The New Jersey Institute of Technology's
Electronic Theses & Dissertations Project

Title:	A combined gel entrapped and membrane attached microbial process for biodegrading organic compounds
Author:	Lakhwala, Fayaz Saifuddin
View Online:	njit-etd1991-050 ([xi], 140 pages ~ 4.5 MB pdf)
Department:	Department of Chemical Engineering, Chemistry and Environmental Science
Degree:	Doctor of Engineering Science
Program:	Chemical Engineering
Document Type:	Dissertation
Advisory Committee:	Sofer, Samir S. (Committee chair) Lewandowski, Gordon (Committee member) Armenante, Piero M. (Committee member) Trattner, Richard B. (Committee member) Hsieh, Hsin Neng (Committee member)
Date:	1991
Keywords:	Phenol--Biodegradation. Membrane reactors. Bioreactors.

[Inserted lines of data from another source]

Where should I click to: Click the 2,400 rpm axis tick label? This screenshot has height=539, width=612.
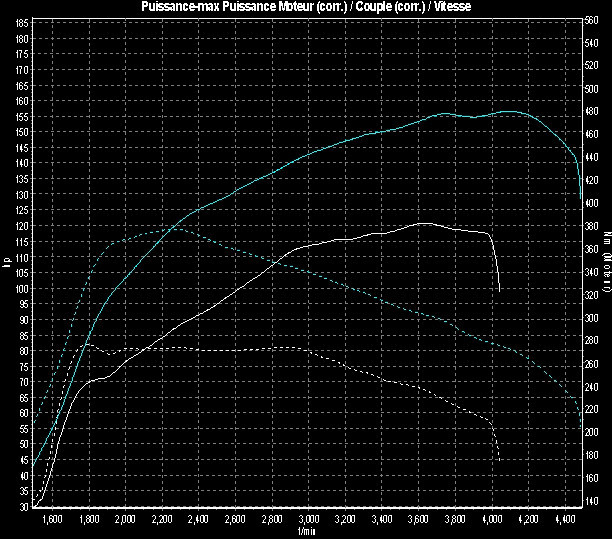point(199,520)
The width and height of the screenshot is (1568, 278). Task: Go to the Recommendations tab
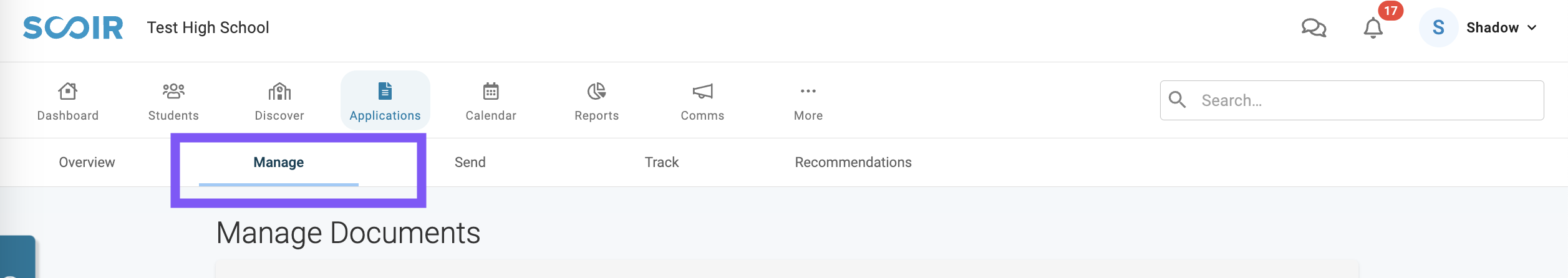(x=853, y=162)
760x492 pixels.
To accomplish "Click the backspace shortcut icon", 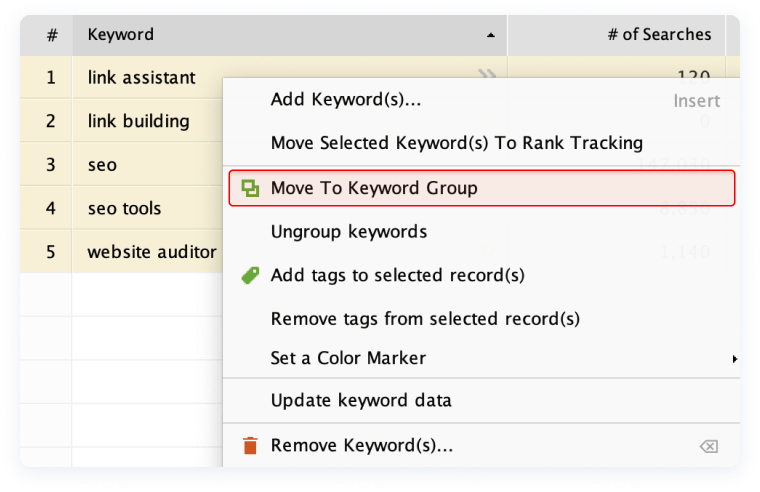I will point(709,446).
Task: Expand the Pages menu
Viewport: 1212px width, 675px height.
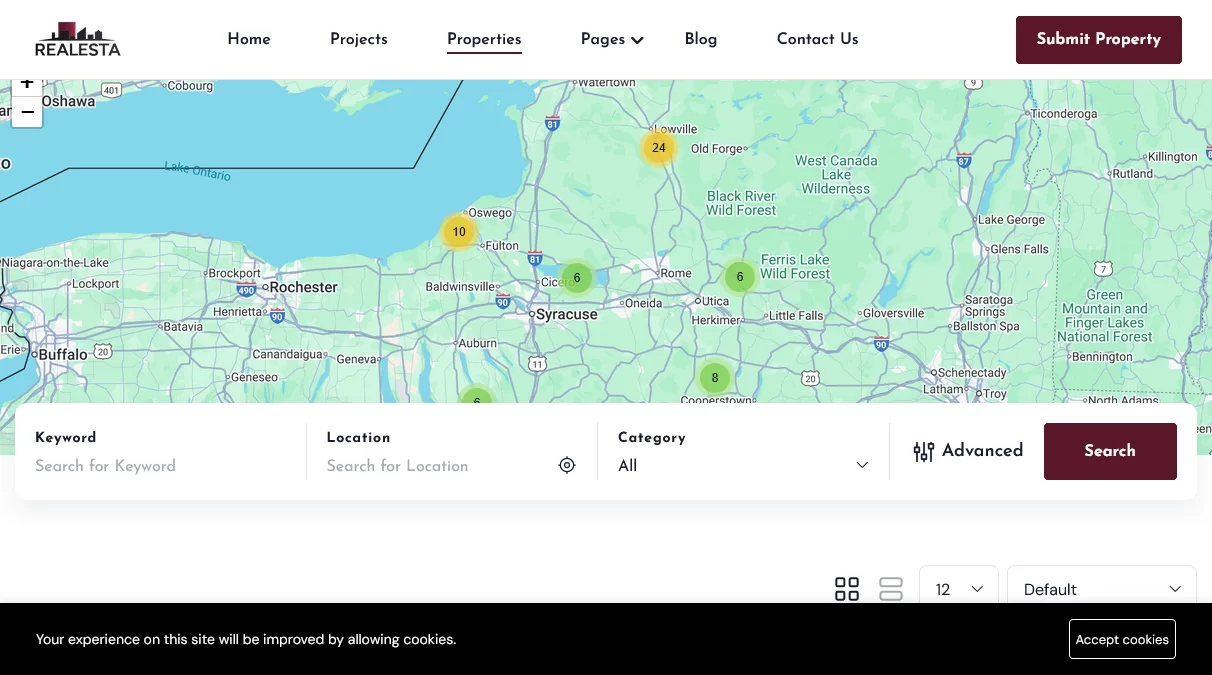Action: 612,39
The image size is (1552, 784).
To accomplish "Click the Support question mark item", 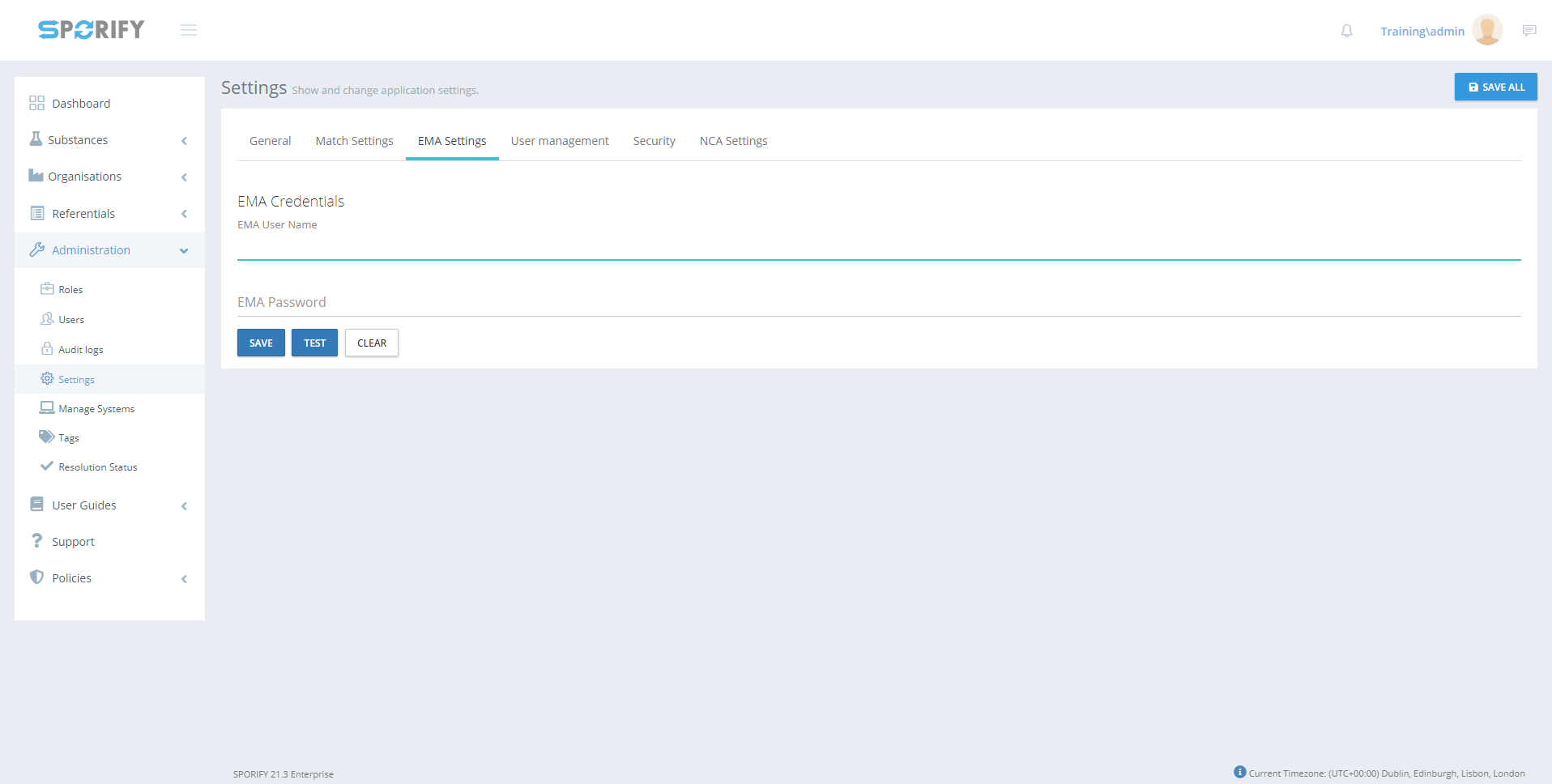I will coord(73,542).
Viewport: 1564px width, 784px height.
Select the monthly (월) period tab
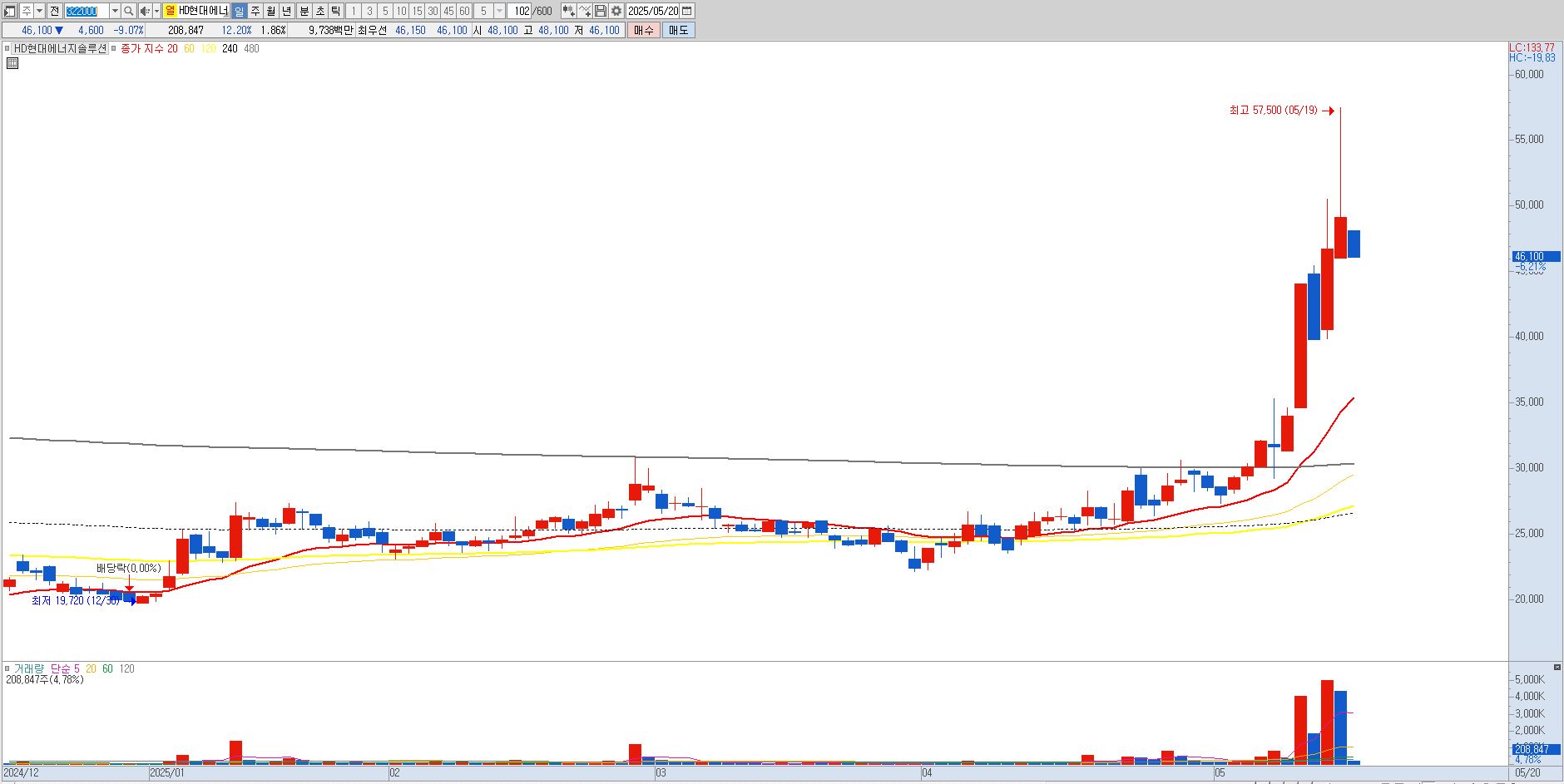tap(271, 11)
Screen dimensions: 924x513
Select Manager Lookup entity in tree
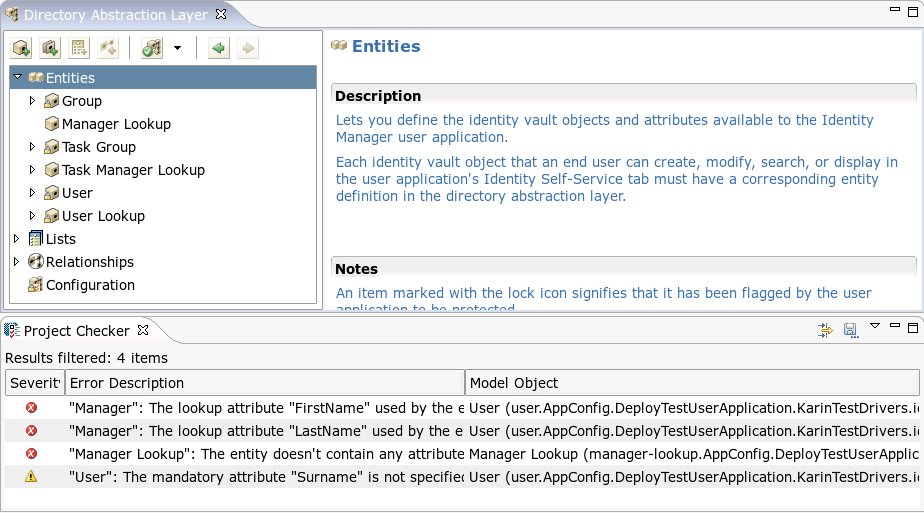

Availability:	Unrestricted
Abstract:	A comparative study has been performed between two bioreactors treating phenol, one using calcium alginate entrapped microorganisms, and the other using microorganisms attached on the surface of a polymeric membrane. Laboratory experiments conducted in batch recirculation mode, as well as a continuous feed mode, showed that the calcium alginate bio-bead reactor is more efficient in treating high feed concentrations of phenol, while the membrane bioreactor is more effective in the lower concentration regime (less than 150 ppm). In batch recirculation mode, the reaction rates (expressed as mg phenol/hr*gm dry cells) in the membrane reactor are an order of magnitude higher at feed concentrations of phenol below 100 ppm. Biodegradation rates for the two reactors match at around 250 ppm phenol concentration, and at about 1000 ppm phenol concentration the reaction rates in the calcium alginate bioreactor are 7.5 times the corresponding rates in the membrane reactor. In continuous feed mode the alginate reactor requires 5.5 times more volume than the membrane bioreactor for close to 90% degradation of a feed stream containing 50 ppm phenol. At 1000 ppm feed concentration of phenol, the membrane reactor requires 3.4 times larger volume than the alginate bioreactor for the same degradation. Due to substrate inhibition, and an inability to sustain a high biomass concentration, the membrane reactor shows poor efficiencies at high phenol concentrations. At low phenol concentrations, the apparent reaction rates in the alginate bioreactor decrease due to diffusional resistance of the gel matrix, while reaction rates in the membrane bioreactor remain high from essentially no internal diffusional resistance. At high phenol concentrations (above 250 ppm), the degradation rates in the alginate reactor show strong dependence on dissolved oxygen levels, indicating a DO limited operating regime. The degradation rates in the membrane bioreactor also show oxygen dependency, not due to intrinsic kinetics, but more due to the transport effects. Results indicate that a combined reactor system (employing both reactor types) can be more effective over a wide range of phenol concentrations than those where only entrapped or attached microbial reactors are used for bioremediation.